La lettre de licenciement, qui fixe les limites du litige, est ainsi libellée : 'Madame, Comme nous vous l'avons indiqué par courrier du 19 Juin 2019, la situation économique du groupe [3] subit une dégradation continue depuis plusieurs années, notamment caractérisée par un EBITDA qui a diminué de 47% depuis 2015.
Cette dégradation résulte en particulier des mauvaises performances économiques sur le secteur d'activité Consumer, accentuées par l'impact de la sortie du groupe [4] et des tendances de marché défavorables.
En France, la Société, qui est la seule société du groupe [3] à opérer sur le secteur d'activité Consumer, a été confrontée à une perte d'exploitation préoccupante et persistante sur les trois derniers exercices fiscaux.
Ainsi, alors que le chiffre d'affaires de la société est stable voire en très légère progression, l'EBITDA est en constante dégradation alors même qu'il était déjà historiquement négatif.
Alors qu'il s'établissait à -8.814.000 euros sur l'exercice 2015/2016, il est estimé à -10.067.000 euros sur l'exercice fiscal 2018/2019 clos le 31 mars 2019.
Cette situation s'explique par plusieurs facteurs défavorables auxquels la société s'est trouvée exposée au cours des dernières années, parmi lesquels : un manque historique d'investissements du groupe [4] dans des domaines clés tels que l'innovation / développement de nouveaux produits et les systèmes informatiques ; des choix de gestion pénalisants faits par le Groupe [4] (gestion stratégique des fonctions- clé, gestion de l'obsolescence des stocks, choix de prestataires ..) ; les coûts « échoués » liés à la sortie du groupe [4] qui ne peuvent être évités.

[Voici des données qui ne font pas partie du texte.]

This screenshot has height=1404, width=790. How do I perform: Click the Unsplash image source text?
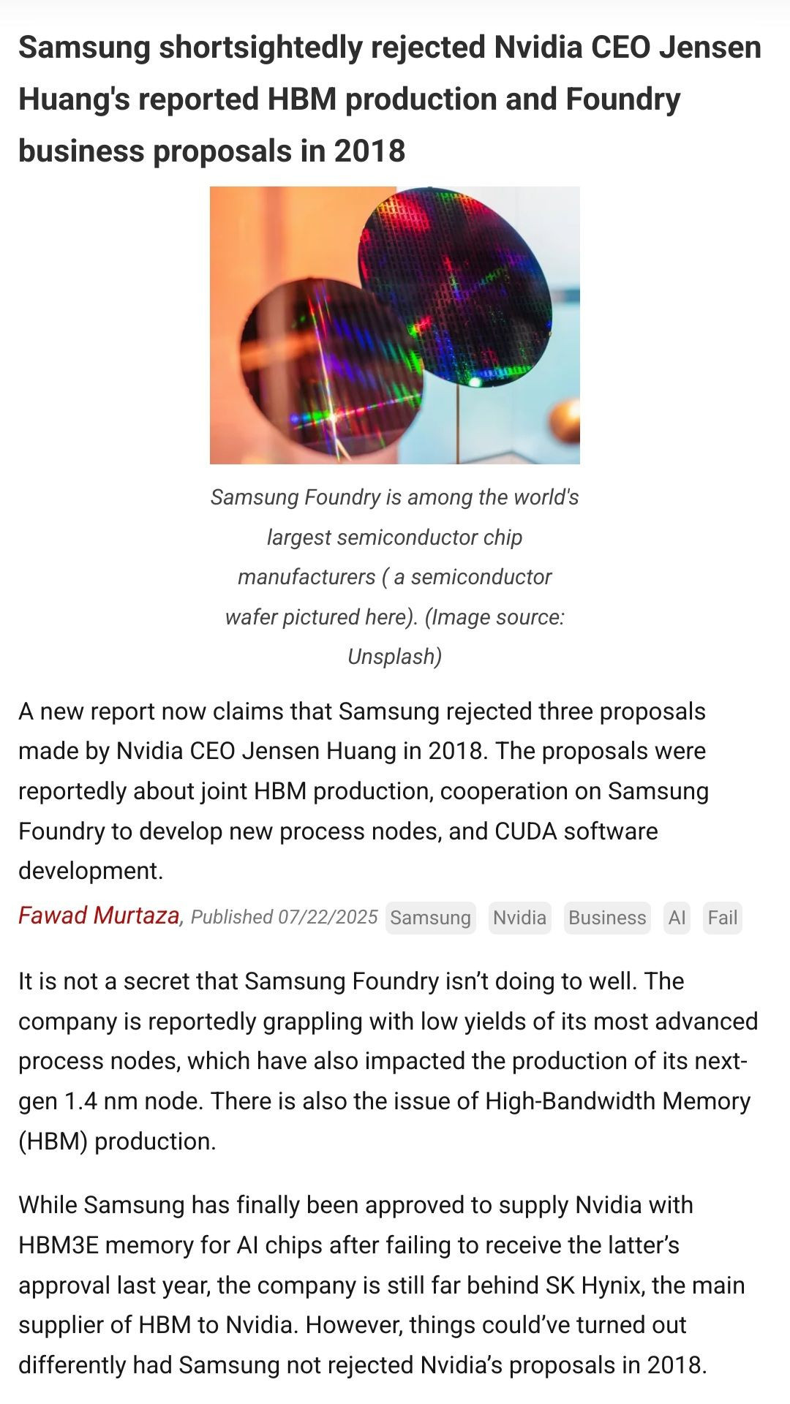tap(394, 657)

Ainsi, alors que la sortie du périmètre [4] a fait baisser le chiffre d'affaires de 43% sur le périmètre France, les coûts associés n'ont, eux, baissé que de 32%.

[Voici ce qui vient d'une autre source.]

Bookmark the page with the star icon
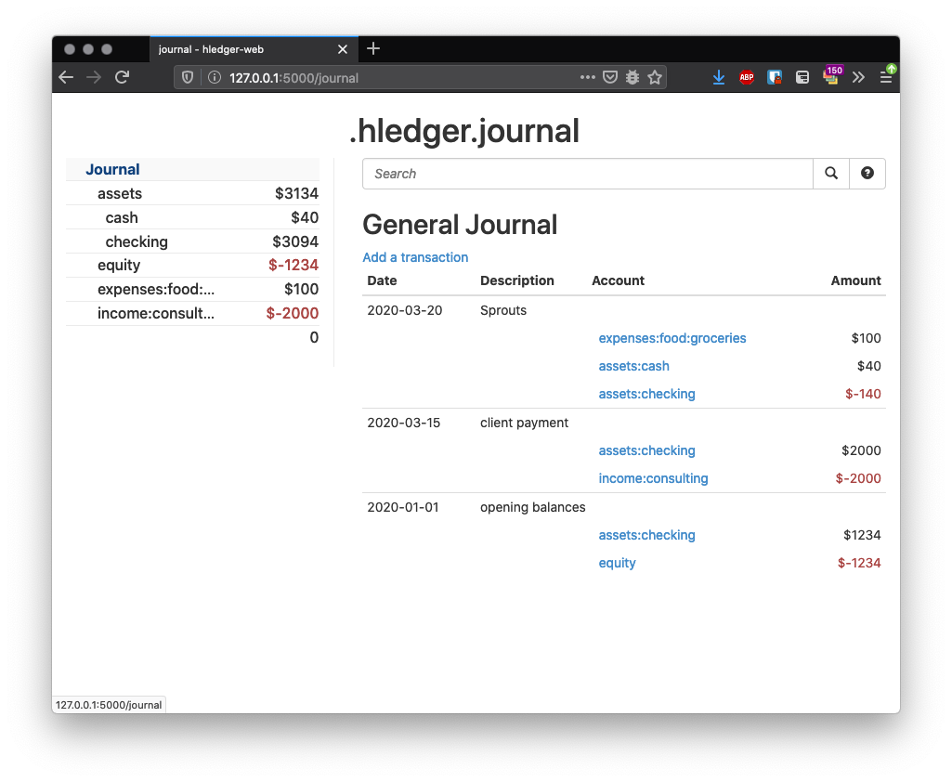952x782 pixels. pyautogui.click(x=656, y=77)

L'impact négatif de ces facteurs défavorables est accentué par le déficit de notoriété des marques du groupe [3] sur un secteur d'activité dont la croissance est quasi-nulle voire négative en ce qui concerne les produits Eté et qui est dominé par quelques acteurs internationaux biens établis.
Pour faire face à cette situation, un projet de réorganisation a été soumis à la consultation des représentants du personnel de la Société.